Please copy the lines below exactly as they appear, leaving out the pictures.

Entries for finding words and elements
○ ○ ○ ○

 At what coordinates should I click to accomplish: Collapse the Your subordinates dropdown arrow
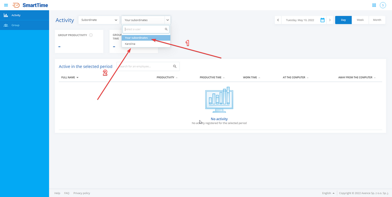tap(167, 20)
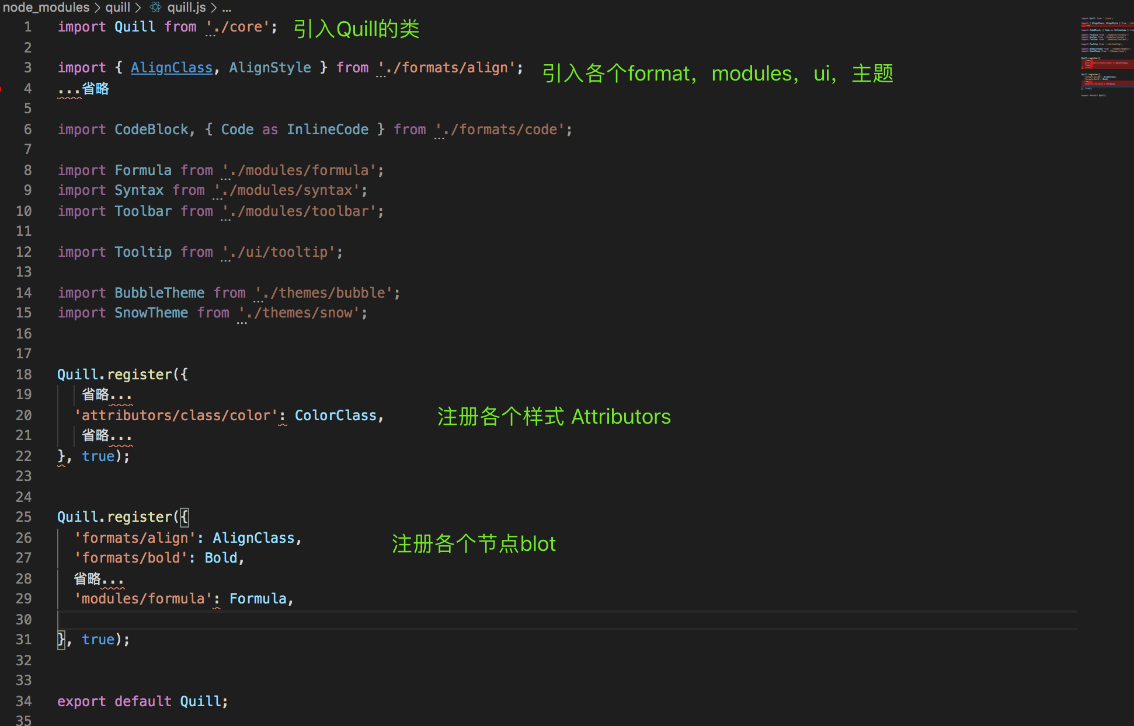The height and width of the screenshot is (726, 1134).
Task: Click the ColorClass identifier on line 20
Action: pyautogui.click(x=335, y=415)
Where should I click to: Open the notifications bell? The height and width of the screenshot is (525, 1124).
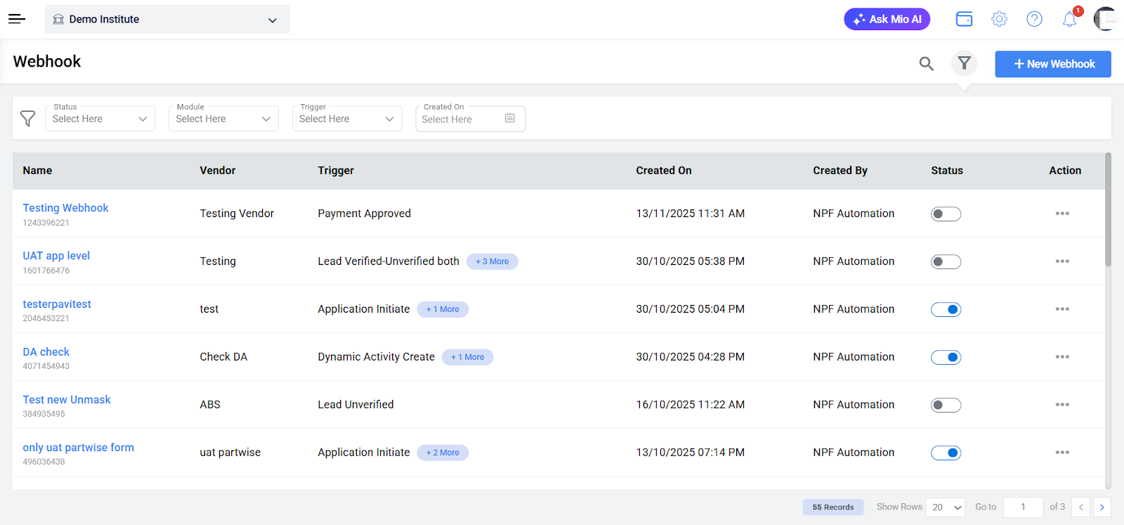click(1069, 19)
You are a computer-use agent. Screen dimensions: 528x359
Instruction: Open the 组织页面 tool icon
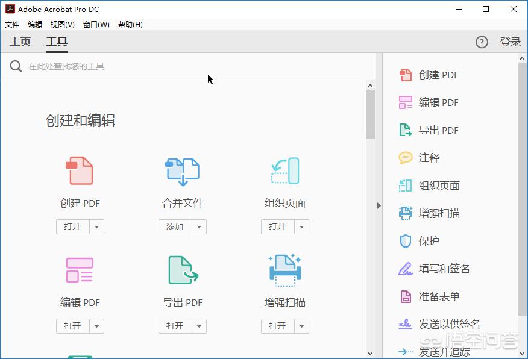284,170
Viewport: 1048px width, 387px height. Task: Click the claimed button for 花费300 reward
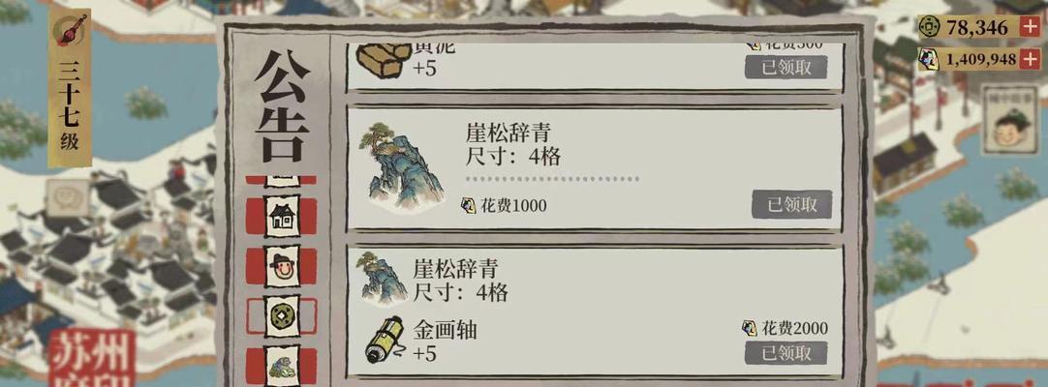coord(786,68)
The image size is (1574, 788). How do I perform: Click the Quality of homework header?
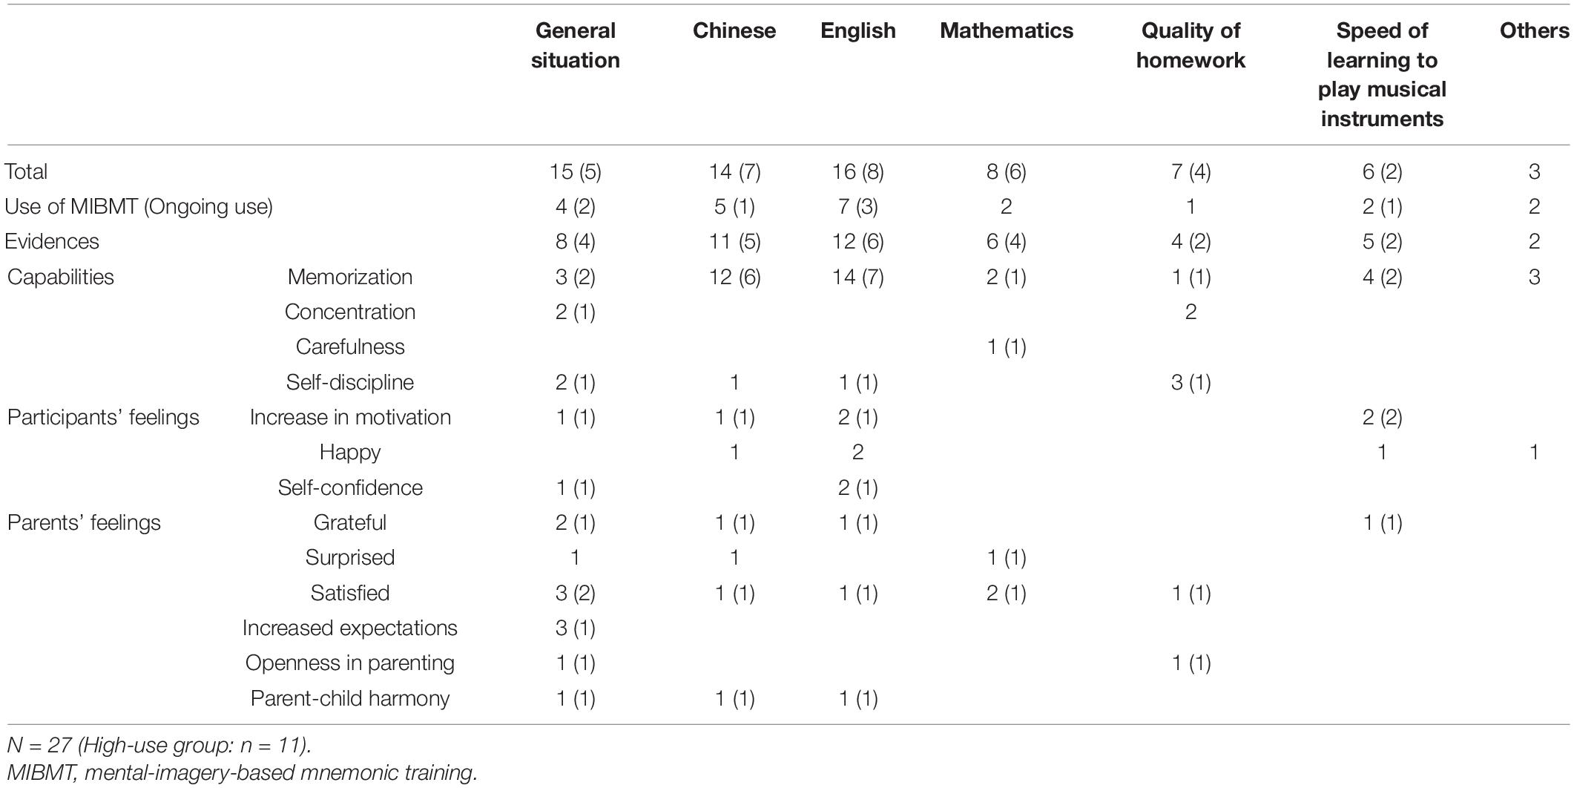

○ ○ ○ ○

*RESPONSE TO THIS EXERCISE*
 At what coordinates should I click to accomplish: Collapse the Your subordinates dropdown arrow
tap(167, 20)
The height and width of the screenshot is (726, 1134).
Task: Click the ColorClass identifier on line 20
Action: pyautogui.click(x=335, y=415)
Where should I click to: Open the notifications bell? The height and width of the screenshot is (525, 1124).
click(1069, 19)
You are a computer-use agent. Screen dimensions: 528x359
Instruction: Open the 组织页面 tool icon
284,170
Viewport: 1048px width, 387px height. Task: Click the claimed button for 花费300 reward
coord(786,68)
The image size is (1574, 788). How do I perform: Click the Quality of homework header?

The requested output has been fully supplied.